覚えておきたい役札【札柄】は次の5つです。
- 光札5枚 【松・桜・桐・芒(坊主)・柳(雨)】
- 月見・花見【桜・芒・菊】
- 猪鹿喋【萩・紅葉・牡丹】
- 赤短【松・梅・桜】
- 青短【菊・牡丹・紅葉】
この事を念頭において、相手が狙っている役、またはリーチをかけている役に対して次のような対策をとりましょう。
- 役札を相手より先にとる
- 役札と同じ札柄が場にあれば先にとる
- 役札と同じ札柄を場に捨てない
例を挙げると、猪鹿喋を相手が狙っているのであれば、先に役札3枚のどれかを自札にするか、場に役札と同じ札柄があればそれを先にとってしまうか、場に役札の札柄を捨てないようにすることで、相手の役成立を未然に防ぐことができます。
種類別の札早見表
ここでの札の得点は、花札の中でも主に花合わせ・八八に用いるもので、こいこいの出来役における役代とは直接関係しません。
出来役と点数(役代)
用語集
古くから親しまれた花札には、日常生活では馴染みのないことばが登場します。
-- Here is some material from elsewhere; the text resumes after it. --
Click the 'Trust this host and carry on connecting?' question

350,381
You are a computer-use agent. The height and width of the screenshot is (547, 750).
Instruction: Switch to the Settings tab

ここでは、その中で特に花札こいこいで覚えておきたい用語をあげたいと思います。
◯親 ・・ゲームの進行を担当し、ゲームの順番もこの人から始まります。
◯子 ・・親に対して相手を子と言います。
◯捨て札 ・・合わせられる札が場札にない場合に、手札を場に一枚捨てること。もしくは、その捨てた札のこと。
◯月 ・・花札では1年の12ヶ月に由来して、12の月と同数の12回戦するのが基本です。
◯出来役 ・・ある特定の組み合わせによってできる役のこと。
◯場札 ・・場に並べられた札のこと。
◯手札 ・・自分が持っている札のこと。
◯めくり札(山札) ・・場に束ねてふせてある札のこと。もしくは、そこからめくった札のこと。
◯役札 ・・出来役をつくるために必要な札のこと。
◯役代 ・・それぞれの役に決められた点数のことで、一般的な「点」のほか、「貫」や「文」も使われます。